Texte source →
Or, les engagements budgétaires de la France auprès de Bruxelles sont triennaux, non pas décennaux!» Du côté de la Sécurité sociale, on estime d'ailleurs que le Sovaldi serait très largement rentable pour Gilead aux alentours de 20.000 euros le traitement. Une étude qui circule sous le manteau établit même que le laboratoire américain rentabiliserait son investissement en France dès 8300 euros. Sept fois moins cher que le prix pratiqué aujourd'hui.
Pendant que se poursuivent les négociations à huis clos, le député socialiste - et médecin - Gérard Bapt mène l'offensive. Il s'étonne dans une lettre au directeur général de l'ANSM, l'Agence nationale de sécurité du médicament, d'un prix «inaccessible pour l'Assurance-maladie». Et demande pourquoi le traitement concurrent du laboratoire Abbvie, «d'efficience comparable», en attente d'homologation, n'a pas obtenu, comme cela s'est fait pour le Sovaldi, une autorisation temporaire d'utilisation.
Un prix fixé par l'État?

Tâches à réaliser →
#1 D'après une étude citée dans le texte source, à partir de quel prix par traitement le laboratoire américain rentabiliserait-il son investissement en France ?
#2 Veuillez indiquer si chacune de ces affirmations concorde avec le texte source, en répondant par oui ou par non et en citant les mots décisifs : (a) Gérard Bapt est à la fois député socialiste et médecin. (b) Les engagements budgétaires de la France auprès de Bruxelles sont décennaux. (c) Le traitement concurrent du laboratoire Abbvie a obtenu une autorisation temporaire d'utilisation.
Les enregistrements ne jouent aucun rôle dans ce travail.

Données enregistrées →
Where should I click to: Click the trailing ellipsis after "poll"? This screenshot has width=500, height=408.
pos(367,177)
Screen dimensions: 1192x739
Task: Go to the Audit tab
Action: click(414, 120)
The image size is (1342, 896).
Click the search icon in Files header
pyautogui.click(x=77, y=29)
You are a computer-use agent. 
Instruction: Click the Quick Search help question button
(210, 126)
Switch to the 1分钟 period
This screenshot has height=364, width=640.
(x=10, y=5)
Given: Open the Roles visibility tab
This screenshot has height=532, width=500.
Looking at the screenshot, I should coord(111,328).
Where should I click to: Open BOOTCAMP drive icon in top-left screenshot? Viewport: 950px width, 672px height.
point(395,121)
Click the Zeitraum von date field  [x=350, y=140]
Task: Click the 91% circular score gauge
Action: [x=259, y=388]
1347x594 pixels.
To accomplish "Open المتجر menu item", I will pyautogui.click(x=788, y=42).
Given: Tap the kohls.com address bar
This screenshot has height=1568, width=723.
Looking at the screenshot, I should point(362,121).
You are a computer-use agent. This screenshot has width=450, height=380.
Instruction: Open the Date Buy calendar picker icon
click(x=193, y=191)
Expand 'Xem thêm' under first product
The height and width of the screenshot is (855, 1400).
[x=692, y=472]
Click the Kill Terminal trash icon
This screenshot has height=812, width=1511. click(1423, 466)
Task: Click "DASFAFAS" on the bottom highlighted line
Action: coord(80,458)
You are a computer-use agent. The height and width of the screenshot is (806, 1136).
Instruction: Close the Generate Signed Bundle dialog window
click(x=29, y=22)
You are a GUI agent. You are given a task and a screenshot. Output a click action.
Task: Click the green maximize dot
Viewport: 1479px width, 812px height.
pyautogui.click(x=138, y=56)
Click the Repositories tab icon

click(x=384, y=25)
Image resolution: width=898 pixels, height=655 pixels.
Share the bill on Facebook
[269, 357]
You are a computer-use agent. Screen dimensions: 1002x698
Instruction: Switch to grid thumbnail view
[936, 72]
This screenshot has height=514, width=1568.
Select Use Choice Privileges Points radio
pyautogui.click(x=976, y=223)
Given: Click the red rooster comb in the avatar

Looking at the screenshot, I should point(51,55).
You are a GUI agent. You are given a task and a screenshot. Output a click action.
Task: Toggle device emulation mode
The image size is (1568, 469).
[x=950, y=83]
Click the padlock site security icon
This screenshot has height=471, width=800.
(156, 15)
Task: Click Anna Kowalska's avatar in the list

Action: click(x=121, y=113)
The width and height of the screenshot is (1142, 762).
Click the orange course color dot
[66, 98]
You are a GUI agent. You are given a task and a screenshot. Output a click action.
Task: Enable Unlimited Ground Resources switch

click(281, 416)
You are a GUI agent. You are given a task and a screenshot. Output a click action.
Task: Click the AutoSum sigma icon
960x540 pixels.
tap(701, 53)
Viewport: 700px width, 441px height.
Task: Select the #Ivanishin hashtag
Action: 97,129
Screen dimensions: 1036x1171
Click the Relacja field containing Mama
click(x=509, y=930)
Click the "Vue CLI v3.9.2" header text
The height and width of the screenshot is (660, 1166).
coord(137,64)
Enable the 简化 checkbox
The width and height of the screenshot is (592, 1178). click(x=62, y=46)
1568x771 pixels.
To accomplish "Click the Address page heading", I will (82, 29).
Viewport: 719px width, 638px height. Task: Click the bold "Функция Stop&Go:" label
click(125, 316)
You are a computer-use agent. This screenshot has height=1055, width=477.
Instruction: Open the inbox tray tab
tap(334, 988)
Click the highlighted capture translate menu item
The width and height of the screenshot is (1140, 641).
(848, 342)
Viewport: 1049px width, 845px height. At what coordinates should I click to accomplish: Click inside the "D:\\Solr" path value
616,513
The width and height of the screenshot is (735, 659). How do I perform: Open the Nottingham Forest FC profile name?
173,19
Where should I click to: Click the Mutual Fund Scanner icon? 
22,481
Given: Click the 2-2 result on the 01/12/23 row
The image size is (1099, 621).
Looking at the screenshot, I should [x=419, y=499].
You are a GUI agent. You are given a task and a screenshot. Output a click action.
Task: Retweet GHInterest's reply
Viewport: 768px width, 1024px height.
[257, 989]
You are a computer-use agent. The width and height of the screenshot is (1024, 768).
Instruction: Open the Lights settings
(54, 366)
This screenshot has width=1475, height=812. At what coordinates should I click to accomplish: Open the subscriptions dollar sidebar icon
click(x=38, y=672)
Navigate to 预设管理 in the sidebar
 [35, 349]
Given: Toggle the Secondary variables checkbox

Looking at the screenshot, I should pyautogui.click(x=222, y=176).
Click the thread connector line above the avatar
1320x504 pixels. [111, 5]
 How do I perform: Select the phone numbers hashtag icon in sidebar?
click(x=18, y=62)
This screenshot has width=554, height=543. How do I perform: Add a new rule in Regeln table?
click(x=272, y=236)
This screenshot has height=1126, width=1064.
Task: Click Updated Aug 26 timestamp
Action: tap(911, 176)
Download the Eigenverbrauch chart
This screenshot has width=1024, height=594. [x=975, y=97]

Résultats attendus →
#1 Dès 8300 euros.

#2
(a) Oui : « le député socialiste - et médecin - Gérard Bapt ».
(b) Non : « sont triennaux, non pas décennaux ».
(c) Non : « n'a pas obtenu, comme cela s'est fait pour le Sovaldi, une autorisation temporaire d'utilisation ».